**WHAT NEEDS TO BE DONE**
From the line containing "Image resolution: width=1297" to the end of the listing, write out every line exactly; leave out everything else.

**TASK DATA**
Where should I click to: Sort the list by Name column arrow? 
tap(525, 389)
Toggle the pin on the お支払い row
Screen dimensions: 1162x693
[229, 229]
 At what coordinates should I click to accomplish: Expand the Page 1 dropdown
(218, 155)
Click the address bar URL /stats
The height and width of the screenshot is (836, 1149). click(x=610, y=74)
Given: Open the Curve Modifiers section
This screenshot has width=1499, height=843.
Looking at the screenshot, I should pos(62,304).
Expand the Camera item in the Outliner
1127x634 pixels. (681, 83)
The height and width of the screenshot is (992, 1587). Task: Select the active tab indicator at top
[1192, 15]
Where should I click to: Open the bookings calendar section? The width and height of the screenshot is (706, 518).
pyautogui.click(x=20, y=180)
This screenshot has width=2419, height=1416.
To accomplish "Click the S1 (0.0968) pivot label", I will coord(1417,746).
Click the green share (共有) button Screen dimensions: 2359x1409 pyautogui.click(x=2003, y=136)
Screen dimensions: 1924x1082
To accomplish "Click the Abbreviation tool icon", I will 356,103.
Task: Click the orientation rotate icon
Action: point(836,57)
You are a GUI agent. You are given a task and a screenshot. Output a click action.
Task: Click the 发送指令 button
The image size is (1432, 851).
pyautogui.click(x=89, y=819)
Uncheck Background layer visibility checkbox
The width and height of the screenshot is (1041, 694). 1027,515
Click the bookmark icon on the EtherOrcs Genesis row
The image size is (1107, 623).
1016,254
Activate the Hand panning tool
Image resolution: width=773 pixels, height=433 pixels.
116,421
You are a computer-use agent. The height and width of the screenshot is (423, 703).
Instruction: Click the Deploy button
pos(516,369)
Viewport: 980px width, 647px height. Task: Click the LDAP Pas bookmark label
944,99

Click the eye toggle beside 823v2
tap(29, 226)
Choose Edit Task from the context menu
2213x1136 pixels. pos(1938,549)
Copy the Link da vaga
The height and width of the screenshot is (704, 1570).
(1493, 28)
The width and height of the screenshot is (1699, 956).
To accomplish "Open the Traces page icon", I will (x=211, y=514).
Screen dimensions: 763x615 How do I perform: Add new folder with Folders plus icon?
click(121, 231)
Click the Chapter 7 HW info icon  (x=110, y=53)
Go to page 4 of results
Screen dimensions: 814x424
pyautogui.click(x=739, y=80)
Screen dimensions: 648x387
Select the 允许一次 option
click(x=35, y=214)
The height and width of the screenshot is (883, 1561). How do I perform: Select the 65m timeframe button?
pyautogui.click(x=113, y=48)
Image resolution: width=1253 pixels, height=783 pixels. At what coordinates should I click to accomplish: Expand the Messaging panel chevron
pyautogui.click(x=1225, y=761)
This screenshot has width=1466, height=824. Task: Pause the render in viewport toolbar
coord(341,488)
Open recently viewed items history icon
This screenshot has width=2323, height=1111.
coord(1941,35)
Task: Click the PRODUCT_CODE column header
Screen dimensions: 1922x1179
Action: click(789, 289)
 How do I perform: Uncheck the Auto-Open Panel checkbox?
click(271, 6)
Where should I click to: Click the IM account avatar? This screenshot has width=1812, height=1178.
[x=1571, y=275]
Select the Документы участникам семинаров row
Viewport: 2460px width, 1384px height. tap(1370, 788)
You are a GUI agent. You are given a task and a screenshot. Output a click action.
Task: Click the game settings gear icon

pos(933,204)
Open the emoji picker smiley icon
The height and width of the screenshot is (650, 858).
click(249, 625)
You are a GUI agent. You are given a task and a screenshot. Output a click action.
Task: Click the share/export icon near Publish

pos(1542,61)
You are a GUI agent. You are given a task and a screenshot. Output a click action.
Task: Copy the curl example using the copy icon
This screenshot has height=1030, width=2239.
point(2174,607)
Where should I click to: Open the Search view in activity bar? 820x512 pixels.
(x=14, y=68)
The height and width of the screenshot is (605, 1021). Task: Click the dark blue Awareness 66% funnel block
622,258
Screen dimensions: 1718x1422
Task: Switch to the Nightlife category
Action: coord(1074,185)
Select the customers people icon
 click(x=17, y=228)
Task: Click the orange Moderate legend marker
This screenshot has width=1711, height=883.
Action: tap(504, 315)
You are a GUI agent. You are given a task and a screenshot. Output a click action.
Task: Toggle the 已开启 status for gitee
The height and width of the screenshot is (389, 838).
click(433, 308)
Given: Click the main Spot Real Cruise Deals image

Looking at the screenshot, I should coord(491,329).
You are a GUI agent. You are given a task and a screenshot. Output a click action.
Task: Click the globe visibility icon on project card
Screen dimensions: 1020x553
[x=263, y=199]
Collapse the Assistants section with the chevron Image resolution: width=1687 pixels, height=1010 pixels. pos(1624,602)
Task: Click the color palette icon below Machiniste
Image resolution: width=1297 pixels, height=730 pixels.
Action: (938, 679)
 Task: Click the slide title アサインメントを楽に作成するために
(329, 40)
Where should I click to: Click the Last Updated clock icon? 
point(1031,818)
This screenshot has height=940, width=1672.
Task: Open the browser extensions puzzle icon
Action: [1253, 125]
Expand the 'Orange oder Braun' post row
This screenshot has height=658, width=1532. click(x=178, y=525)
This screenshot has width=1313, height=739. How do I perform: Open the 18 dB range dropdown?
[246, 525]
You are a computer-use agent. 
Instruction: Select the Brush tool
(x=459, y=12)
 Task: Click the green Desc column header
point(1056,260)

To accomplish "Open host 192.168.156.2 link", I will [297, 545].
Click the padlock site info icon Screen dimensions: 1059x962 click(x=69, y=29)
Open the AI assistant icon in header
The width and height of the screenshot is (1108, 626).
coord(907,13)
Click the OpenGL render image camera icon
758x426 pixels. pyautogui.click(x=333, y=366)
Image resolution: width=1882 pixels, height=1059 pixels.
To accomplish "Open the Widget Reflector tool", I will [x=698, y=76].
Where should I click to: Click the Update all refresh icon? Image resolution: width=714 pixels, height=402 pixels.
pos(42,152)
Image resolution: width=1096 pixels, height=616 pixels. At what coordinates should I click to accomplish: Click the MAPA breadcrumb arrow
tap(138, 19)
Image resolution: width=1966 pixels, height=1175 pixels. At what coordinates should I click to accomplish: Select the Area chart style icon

**RESPONSE AREA**
Image resolution: width=1297 pixels, height=730 pixels.
Action: (938, 679)
 Task: Click the slide title アサインメントを楽に作成するために
(329, 40)
Where should I click to: Click the Last Updated clock icon? 
point(1031,818)
This screenshot has height=940, width=1672.
Task: Open the browser extensions puzzle icon
Action: [1253, 125]
Expand the 'Orange oder Braun' post row
This screenshot has height=658, width=1532. click(x=178, y=525)
This screenshot has width=1313, height=739. How do I perform: Open the 18 dB range dropdown?
[246, 525]
You are a computer-use agent. 
Instruction: Select the Brush tool
(x=459, y=12)
 Task: Click the green Desc column header
point(1056,260)

To accomplish "Open host 192.168.156.2 link", I will [297, 545].
Click the padlock site info icon Screen dimensions: 1059x962 click(x=69, y=29)
Open the AI assistant icon in header
The width and height of the screenshot is (1108, 626).
coord(907,13)
Click the OpenGL render image camera icon
758x426 pixels. pyautogui.click(x=333, y=366)
Image resolution: width=1882 pixels, height=1059 pixels.
To accomplish "Open the Widget Reflector tool", I will [x=698, y=76].
Where should I click to: Click the Update all refresh icon? Image resolution: width=714 pixels, height=402 pixels.
pos(42,152)
Image resolution: width=1096 pixels, height=616 pixels. At what coordinates should I click to accomplish: Click the MAPA breadcrumb arrow
tap(138, 19)
Image resolution: width=1966 pixels, height=1175 pixels. At what coordinates should I click to accomplish: Select the Area chart style icon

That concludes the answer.